> _GIVEN PROBLEM 1_: Edit the listing's part that opens with the line containing "You are a computer-use" and closes with the line containing "point(437,308)": write those lines out again with "Hide" changed to "Show" and nothing else altered. Leave the pictures out of your answer.

Earth’s axis is an invisible line that connects the planet’s geographic north and south poles. However, this axis isn’t fixed since it is a function of the planet’s center of mass, or barycenter, which can change if the planet’s mass is significantly redistributed. This is exactly what happened in the last three decades as a result of global warming, which has melted hundreds of billions of tonnes of ice from the poles, especially the north pole.

According to a new study published in the journal Geophysical Research Letters, since 1980, the position of the two poles has shifted by about 4 meters.

That may not sound like a lot. In truth, this shift in the geographic poles doesn’t affect our lives or the course of nature in any way. It doesn’t even have an effect on navigation, which relies on locating the magnetic poles.

However, in the grand scheme of things, it is yet another damning testament to humanity’s planetary-alternating power.

Previously, the Gravity Recovery and Climate Experiment (GRACE) satellite, jointly operated by NASA and the German Aerospace Center (DLR), provided reliable gravity data showing that glacial melting was responsible for movements of the geographic poles between 2005 and 2012.

In this new study, Shanshan Deng and colleagues from the Institute of Geographic Sciences and Natural Resources Research at the Chinese Academy of Sciences extended this link to before the satellite’s launch in 2002. They showed that the direction of polar drift shifted from southward to eastward, and this has been going on since 1981.

The average speed of polar drift has accelerated in recent years. The researchers found that the drift from 1995 to 2020 was 17 times faster than from 1981 to 1995. This period also coincides with massive melts in the Arctic and Antarctica.

“The faster ice melting under global warming was the most likely cause of the directional change of the polar drift in the 1990s,” said Deng.

> _DATA LISTING_:
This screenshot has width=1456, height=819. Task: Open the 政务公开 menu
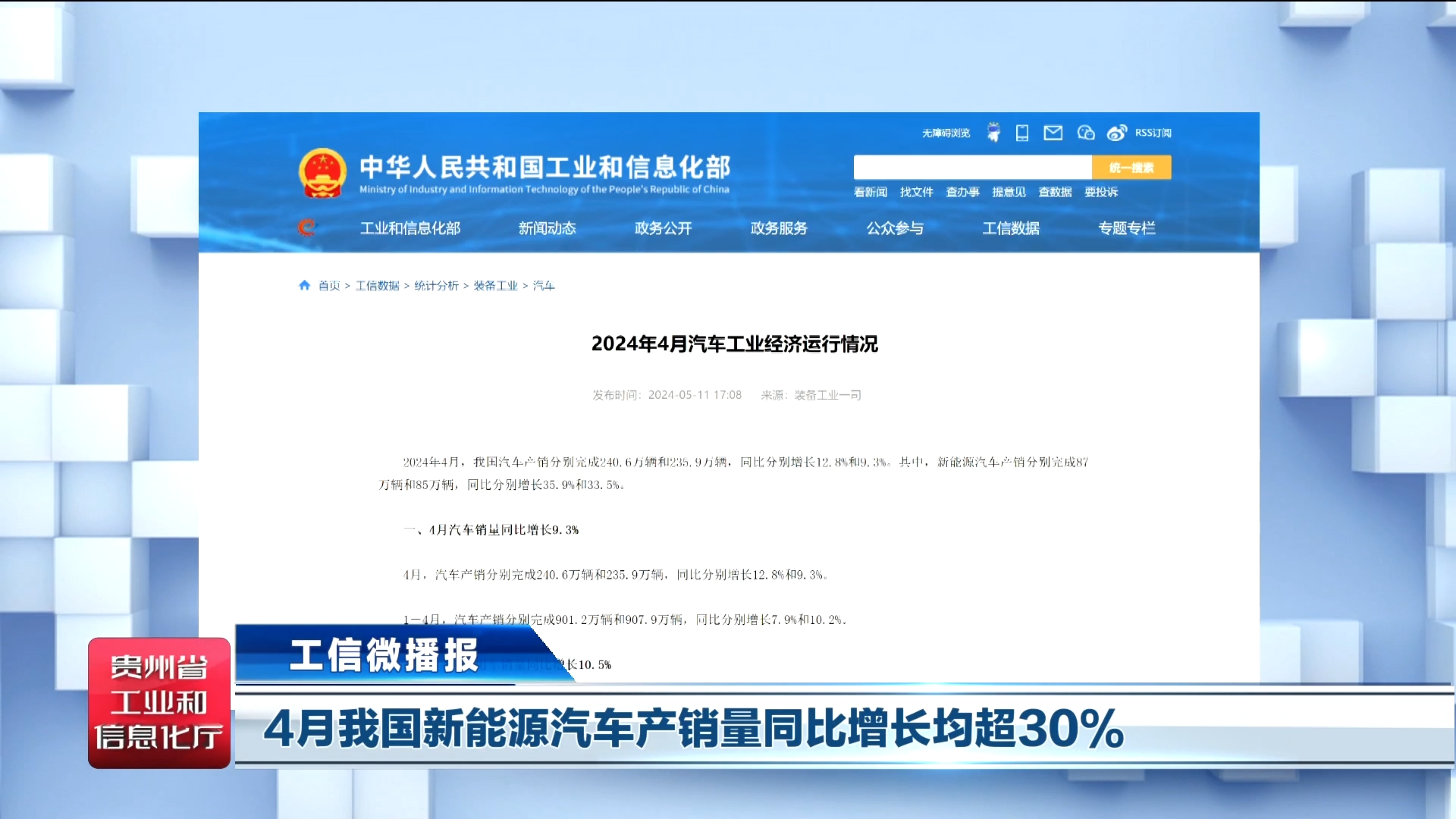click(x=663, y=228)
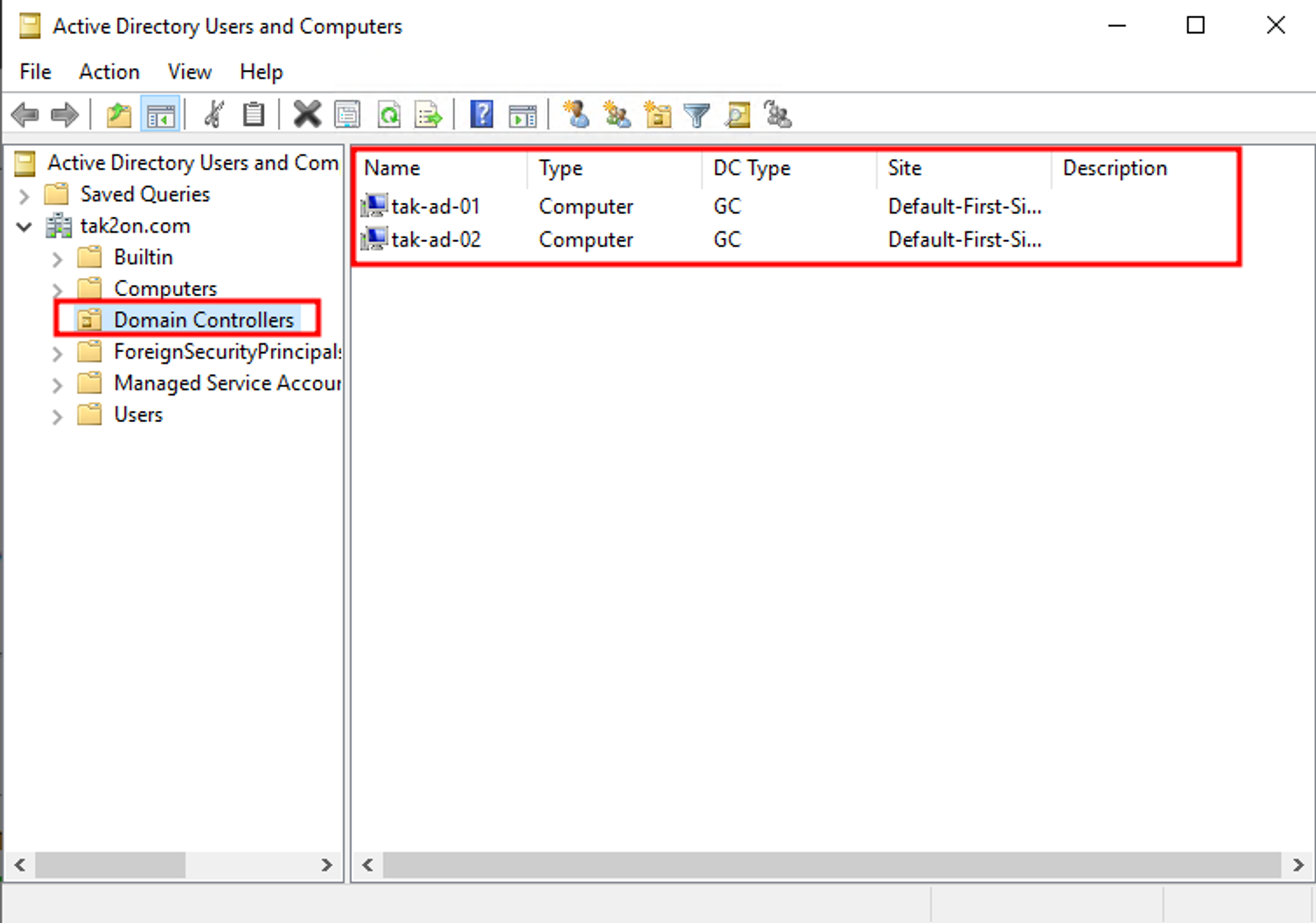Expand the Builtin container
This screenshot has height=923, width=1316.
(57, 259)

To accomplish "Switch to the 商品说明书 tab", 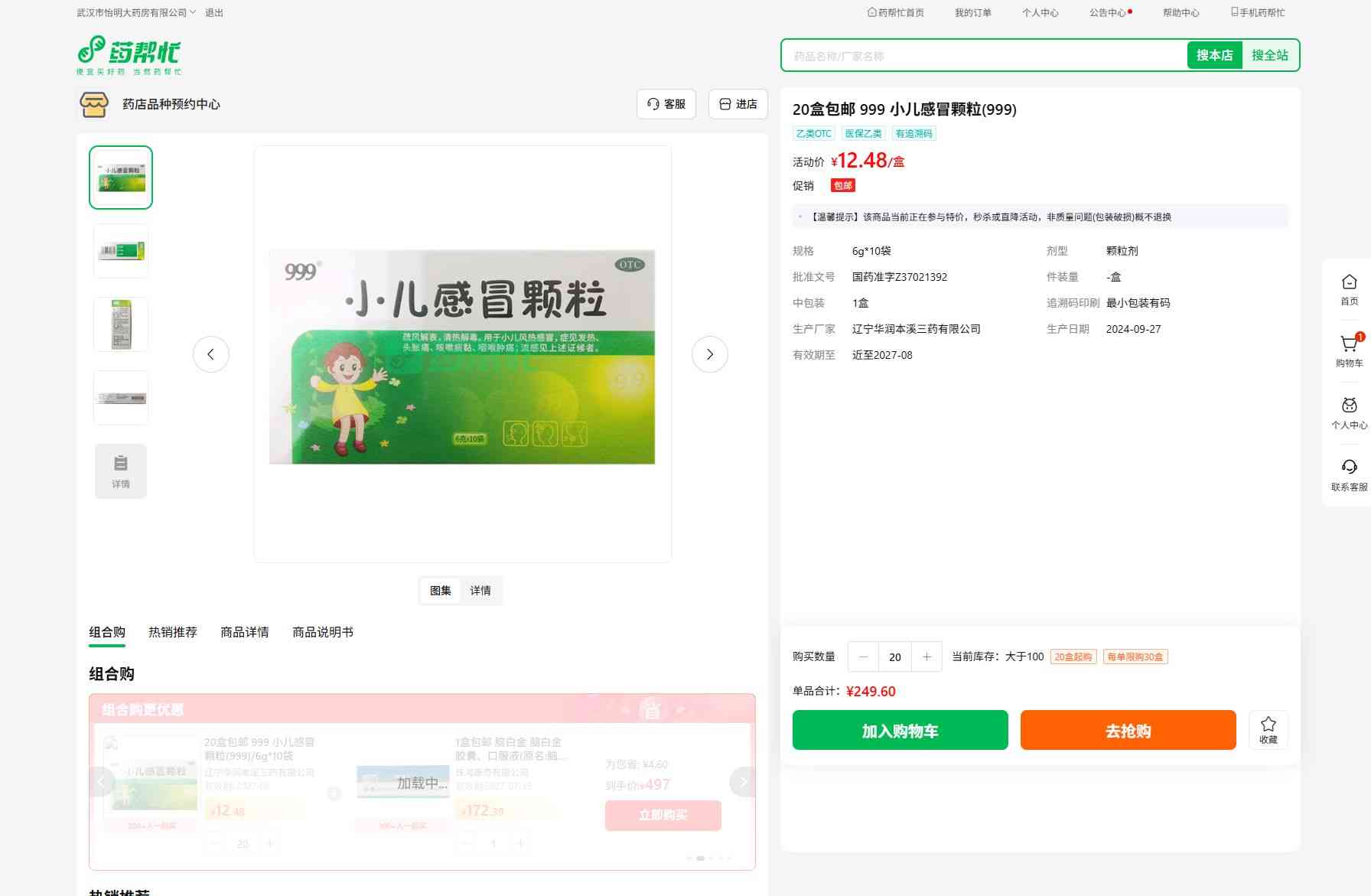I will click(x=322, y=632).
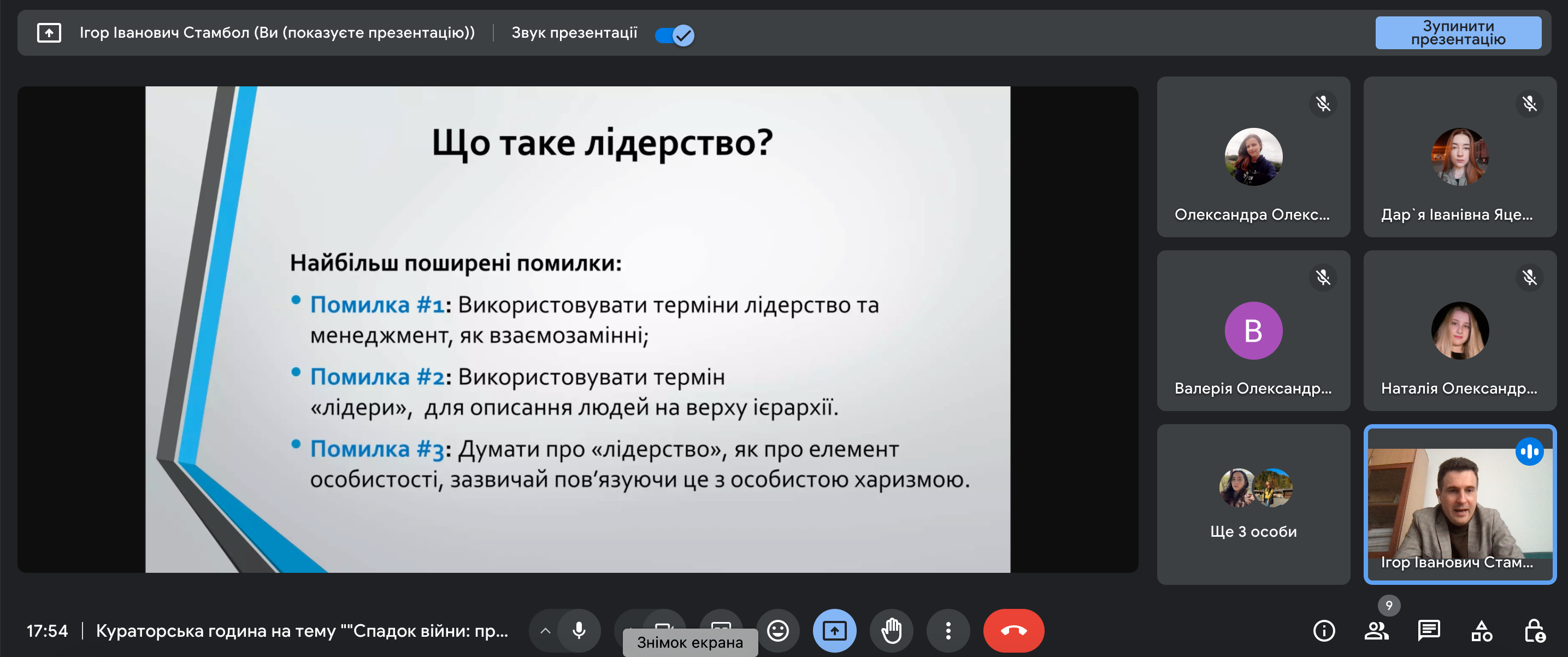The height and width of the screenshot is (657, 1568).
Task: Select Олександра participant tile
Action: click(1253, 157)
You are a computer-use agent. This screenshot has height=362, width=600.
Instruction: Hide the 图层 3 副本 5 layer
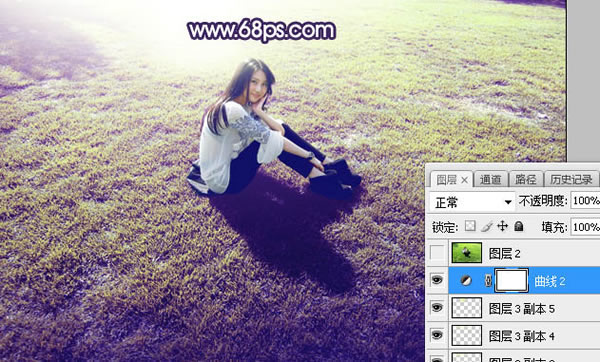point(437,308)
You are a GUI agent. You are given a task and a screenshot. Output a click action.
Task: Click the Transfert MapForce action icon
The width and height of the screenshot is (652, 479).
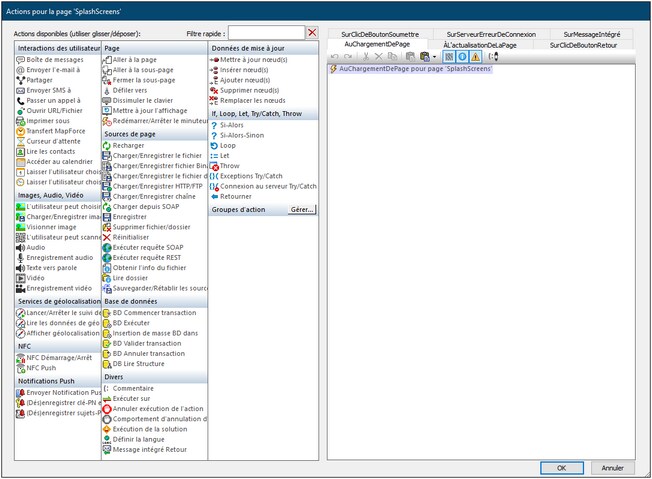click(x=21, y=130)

> _GIVEN PROBLEM 2_: Extend the article on the polar drift linked to melting ice, picking up after its final sentence.

> _REPLY 1_:
You are a computer-use agent. This screenshot has height=362, width=600.
Instruction: Show the 图层 3 副本 5 layer
point(437,308)

> _REPLY 2_:
But it’s not only melting polar ice that’s been driving this slight polar drift. Any sizable redistribution of mass can change the planet’s barycenter. For instance, the researchers found that humans have extracted more than 18 trillion tons of water from deep underground reservoirs over the past 50 years. All of this mass that used to be stored and concentrated in certain locations has now been spread out into the world’s oceans and seas. Certainly, the pumping of groundwater must have also made a contribution to the drifting of the poles, the researchers noted.

The analysis showed that the greatest changes in water stored under land were in areas like California, northern Texas, Beijing, and northern India. All of these regions have pumped copious amounts of groundwater for agricultural use.

“The findings offer a clue for studying past climate-driven polar motion,” said Suxia Liu, a hydrologist at the Institute of Geographic Sciences and Natural Resources Research at the Chinese Academy of Sciences and the corresponding author of the new study. “The goal of this project, funded by the Ministry of Science and Technology of China is to explore the relationship between the water and polar motion.”

Both groundwater depletion and the melting of polar glaciers are due to unsustainable human activity. This shows that humans aren’t an insignificant force on this planet. On the contrary, humans have a profound impact on the planet, so much so that scientists have proclaimed a new geological epoch — the Anthropocene, or ‘the age of man’.